Baku, Azerbaijan, Oct. 18
By Elmira Tariverdiyeva – Trend:
Over the two and a half decades since restoring its independence from the Soviet Union, the Republic of Azerbaijan has emerged as a significant regional player aptly described by some as the “keystone” of the Caucasus-Caspian region, said Azerbaijan’s Ambassador to the US Elin Suleymanov in his article published by the Huffington Post.
However, on Oct. 18, 1991, when Azerbaijan declared its independence, the nation’s future looked far from certain and getting to where it stands today was not an easy path for the Azerbaijani people, says the article.
Key pillars of the development strategy have remained broadly constant for the last quarter of a century, said Suleymanov in his article.
“They include a profound understanding that the development of the region benefits Azerbaijan, hence Azerbaijan can succeed if the region as a whole is succeeding. In this context, the Caspian energy resources, which produced the first oil boom of the 20th century, provide a strong basis for Azerbaijan’s economic growth as well as for regional cooperation and integration into the international community,” he noted. “Further, the leadership strongly reinforced Azerbaijan’s commitment to building an inclusive, tolerant and a secular modern nation and also has engaged in its trademark pragmatic foreign policy.”
Already in 1990s, this resulted in building a strategic relationship with the US, integrated partnership ties with Georgia and Turkey, as well as successful implementation of major energy projects with international partners and construction of key oil and natural gas pipelines, said the author.
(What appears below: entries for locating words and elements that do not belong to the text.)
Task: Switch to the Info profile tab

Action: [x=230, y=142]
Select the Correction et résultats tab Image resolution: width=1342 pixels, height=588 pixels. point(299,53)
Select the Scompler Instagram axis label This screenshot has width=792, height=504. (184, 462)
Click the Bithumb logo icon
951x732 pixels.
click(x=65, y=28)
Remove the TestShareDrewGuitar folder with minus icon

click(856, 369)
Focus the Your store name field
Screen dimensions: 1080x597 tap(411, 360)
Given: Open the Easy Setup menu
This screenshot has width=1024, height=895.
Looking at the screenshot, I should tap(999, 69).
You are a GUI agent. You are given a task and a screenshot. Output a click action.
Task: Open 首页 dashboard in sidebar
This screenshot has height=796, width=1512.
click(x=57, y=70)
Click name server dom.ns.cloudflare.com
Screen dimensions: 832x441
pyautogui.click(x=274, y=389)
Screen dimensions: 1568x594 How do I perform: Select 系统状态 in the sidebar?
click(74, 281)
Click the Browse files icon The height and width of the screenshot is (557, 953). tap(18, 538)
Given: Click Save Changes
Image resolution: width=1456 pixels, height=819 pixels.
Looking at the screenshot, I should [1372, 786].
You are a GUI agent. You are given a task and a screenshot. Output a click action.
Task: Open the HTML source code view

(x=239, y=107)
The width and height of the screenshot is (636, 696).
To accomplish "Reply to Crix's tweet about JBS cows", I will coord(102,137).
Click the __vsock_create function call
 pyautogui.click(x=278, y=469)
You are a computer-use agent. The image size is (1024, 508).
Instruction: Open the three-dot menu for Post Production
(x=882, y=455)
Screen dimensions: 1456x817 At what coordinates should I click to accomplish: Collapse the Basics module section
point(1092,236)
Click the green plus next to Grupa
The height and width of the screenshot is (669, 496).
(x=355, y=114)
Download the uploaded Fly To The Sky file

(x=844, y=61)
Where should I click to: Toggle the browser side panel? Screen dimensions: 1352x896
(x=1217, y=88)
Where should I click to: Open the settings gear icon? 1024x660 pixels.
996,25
Importantly, Azerbaijan’s regional initiatives received a strong and valuable support from both Clinton and George W. Bush administrations, he added.
Today, Azerbaijan is leading Europe’s most ambitious energy project – the Southern Gas Corridor, says the article, and this is not because Azerbaijan owns energy resources but rather because of the choices how to use them.
As an independent state, Azerbaijan has worked hard to turn its geography into an advantage, according to Suleymanov.
“Indeed, nothing makes people of Azerbaijan more proud than their society’s long tradition of diversity and rejecting both extremism and stereotypes,” said the author. “Azerbaijan is where the simplistic and defeatist notion of the “clash of civilizations” is rejected, and where cultures, religions and confessions come together for a dialogue and building a common home.”
A quarter of a century may seem as an instant in human history, yet, for a million Azerbaijanis displaced from their homes as a result of Armenia’s occupation of the internationally-recognized Azerbaijani territories, the two decades of exile feel like a century, noted the ambassador adding that the protracted and unresolved Armenia-Azerbaijan conflict remains the main challenge to the future of both Armenia and Azerbaijan and a long-hanging Damocles sword over the entire region.
A lasting, international law-based settlement would allow the region prosper even more, enable Azerbaijan to address its major humanitarian issue of generations of displaced citizens and help Armenia to finally become a truly independent nation, according to the author.
The people of Azerbaijan look to their future with confidence and eagerness to realize a unique historic opportunity to build an independent nation, added Suleymanov.
The conflict between the two South Caucasus countries began in 1988 when Armenia made territorial claims against Azerbaijan. As a result of the ensuing war, in 1992 Armenian armed forces occupied 20 percent of Azerbaijan, including the Nagorno-Karabakh region and seven surrounding districts. The 1994 ceasefire agreement was followed by peace negotiations.
Armenia has not yet implemented four UN Security Council resolutions on withdrawal of its armed forces from the Nagorno-Karabakh and the surrounding districts.